_Exercise instructions_:
Repeat the span of the entries below that starts at the line with "You are a GUI" and ends at the line with "Click the BeeKay_Lampen BIN file icon", nothing more. Skip the pictures.

_Extracted records_:
*** Block opens ***

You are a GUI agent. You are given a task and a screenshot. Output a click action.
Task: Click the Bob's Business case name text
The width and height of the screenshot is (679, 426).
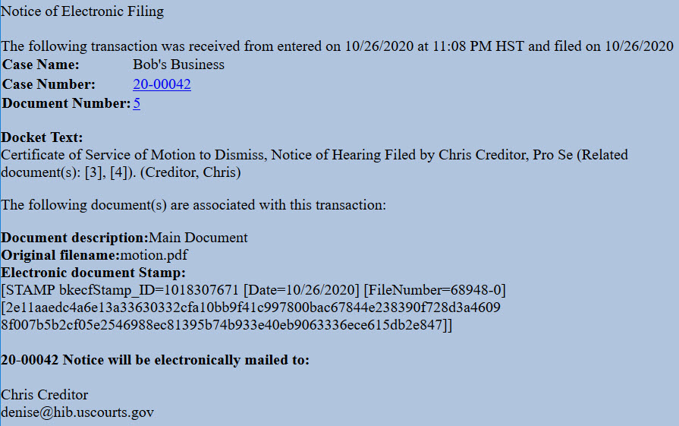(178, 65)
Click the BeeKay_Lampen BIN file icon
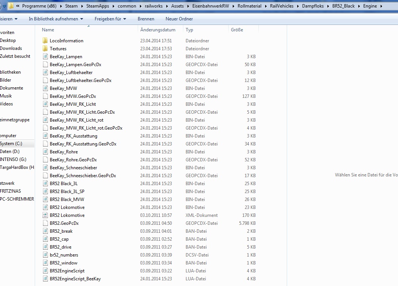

*** Block closes ***
*** Block opens ***

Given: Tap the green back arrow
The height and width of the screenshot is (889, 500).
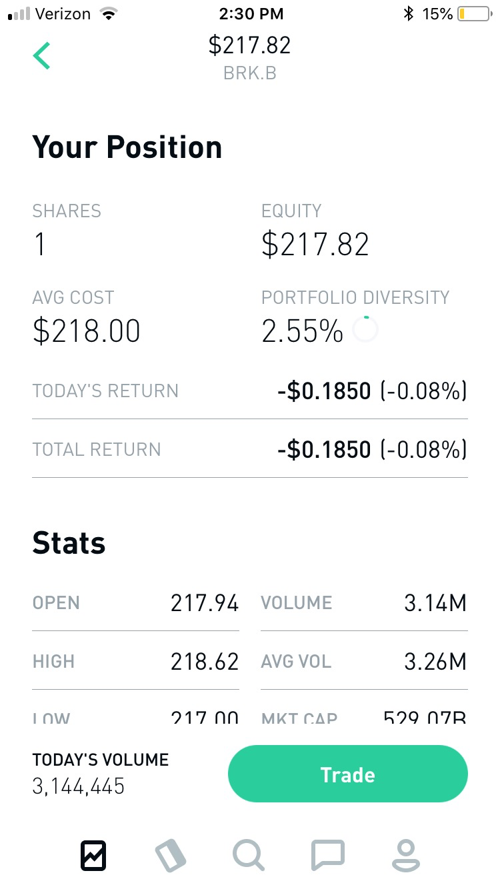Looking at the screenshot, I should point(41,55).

*** Block closes ***

_Expected answer_:
You are a GUI agent. You are given a task and a screenshot. Output a click action.
Task: Click the Bob's Business case name text
The width and height of the screenshot is (679, 426).
(178, 65)
Click the BeeKay_Lampen BIN file icon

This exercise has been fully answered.